We’re going to run out of sausage if no one ever wants to know how it’s made
Thought my husband’s new soap was a block of cheese, and now I’m disappointed and he wants to know why it’s slightly chilled
Actually Jesus wasn’t the carpenter, Joseph was. You’re thinking of the Carpenter’s Monster
I hope my teeth enjoy these 3 minutes of minty freshness before their 8-hour coffee bath.
Let’s take a ouija board to the graveyard and make some prank calls
HER: you could use some exercise
ME: i do pirates on the weekends
HER: pilates?
ME [hiding eye patch]: uh, yeah sure
For the umpteenth time- no, I can’t count
When you have a mouse in the house you suspiciously check everything for nibbles before you eat it.
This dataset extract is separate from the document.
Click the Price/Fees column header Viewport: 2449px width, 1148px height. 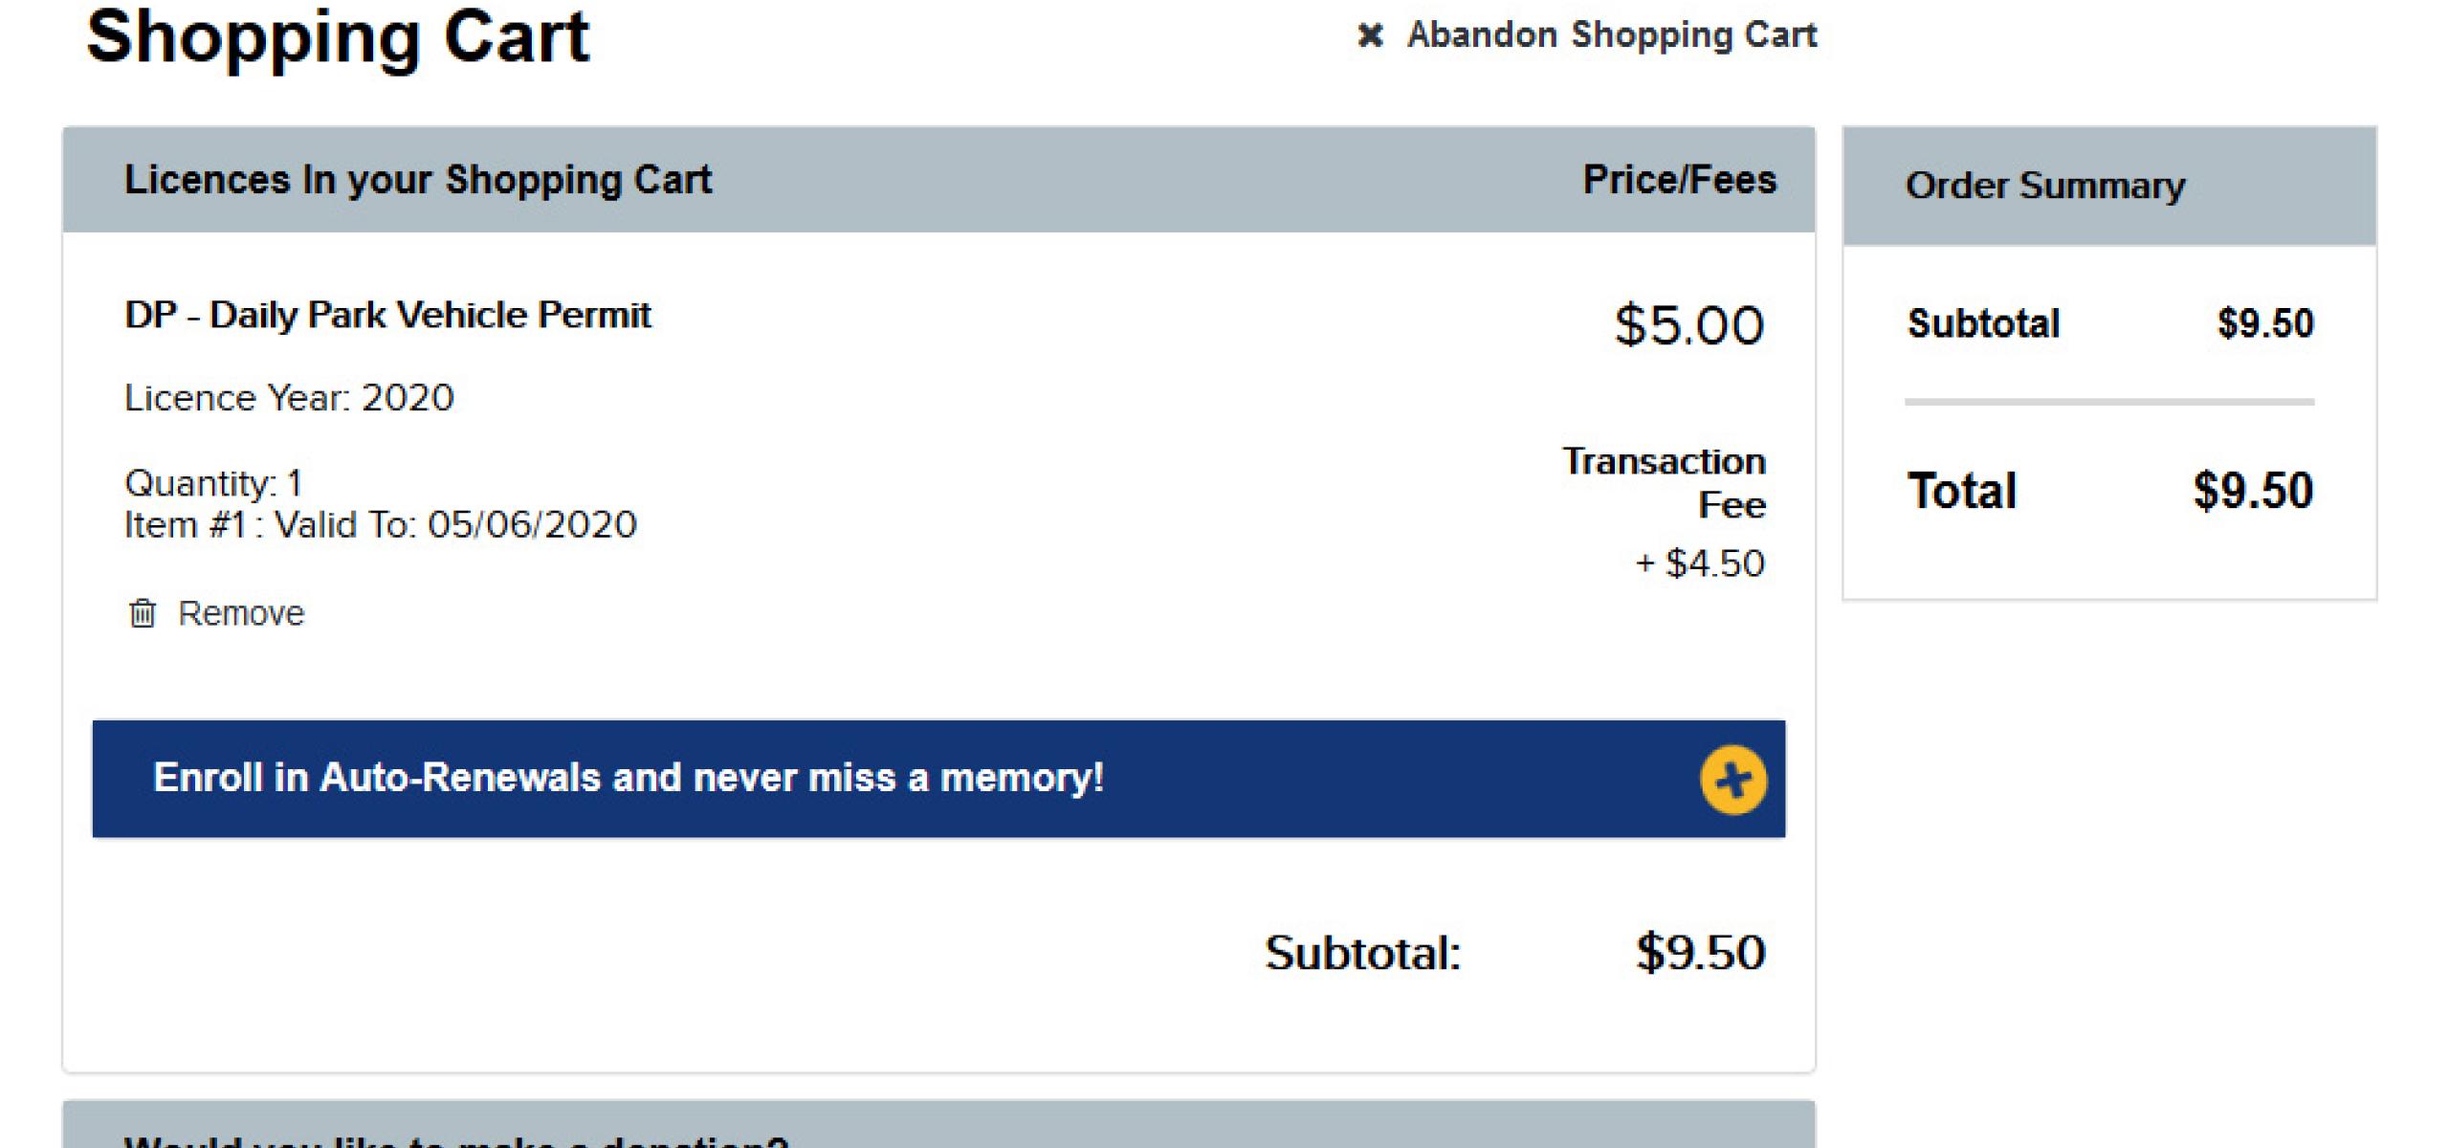point(1679,180)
Toddler in the house = same.
[The inventor of biscotti]
This coffee would be so much better with a crouton
You know you spend too much time with your kids when there’s Sesame Street music in your head while mentally undressing women.
ME: Mexican food does NOT agree with me
BURRITO: Correct. Your thoughts on middle eastern power structures are banal and imperialist at best
feel so stupid. none of them have the mustache. no way to tell which baby is hitler.
[making tennis equipment at 3AM]
neighbor: shut up you’re making a racket
therapist: your chart says you identify as a narcissist?
me: no no, i said arsonist
therapist: ok great, I’ll correct that now
me: the best arsonist this world has ever seen
I’ve made friends on Twitter I never would’ve met in real life, and I wouldn’t trade them for anything less than $200.
[Writing Batman theme]
WRITER: So it starts by saying “Batman.”
PRODUCER: Well that makes sense, just once?
WRITER: 23 times.
PRODUCER:
WRITER: Then you just make noise for awhile.
PRODUCER:
WRITER
PRODUCER:
WRITER: Then you say Batman again.
Whenever you ride an elevator with other people, it’s best not to mention your imaginary friends even if someone is standing on Carl.
My parallel parking skills are unparalleled.
Tried to be sly and shove the whole cookie in my mouth without him seeing me.
Then he turned around and asked me a question.
“if I am joking you would be laughing, do you look like you are laughing? “
haha, if i’m supposed to be at work right now then how come these firefighters are rescuing me from the top of this tree?
“Thanks for saving my life” said no toddler ever
Me, to myself: you are your harshest critic and no one else will notice your face is breaking out
3: Mommy! Is that a pimple? Is that a pimple? Wow, you have so many pimples! They’re everywhere!
This puppy is lit but those puppies are litter
Having grown up Catholic, anytime someone says “May The Force be with you” I always want to respond “And also with you”
Signatures are so unserious, just “pinky promise” for adults… write your name in a silly little way on this very important piece of paper so we that we can send you to jail if you do anything wrong
Me: during all the holiday stress, try to remember that it’s been a hard year for everyone and cut each other some slack
Me, 30 min later, when the car in front of me stops at a yellow light that we both easily could have made: I was wrong, Christmas is a season of rage
You know you’ve leveled up after quarantine when your kid’s friends hear your fire alarm blaring through their headsets and say, “it’s ok, his mom’s just making dinner.”
My biggest fear about being on death row is having to choose a last meal. “I don’t know, what do you want?”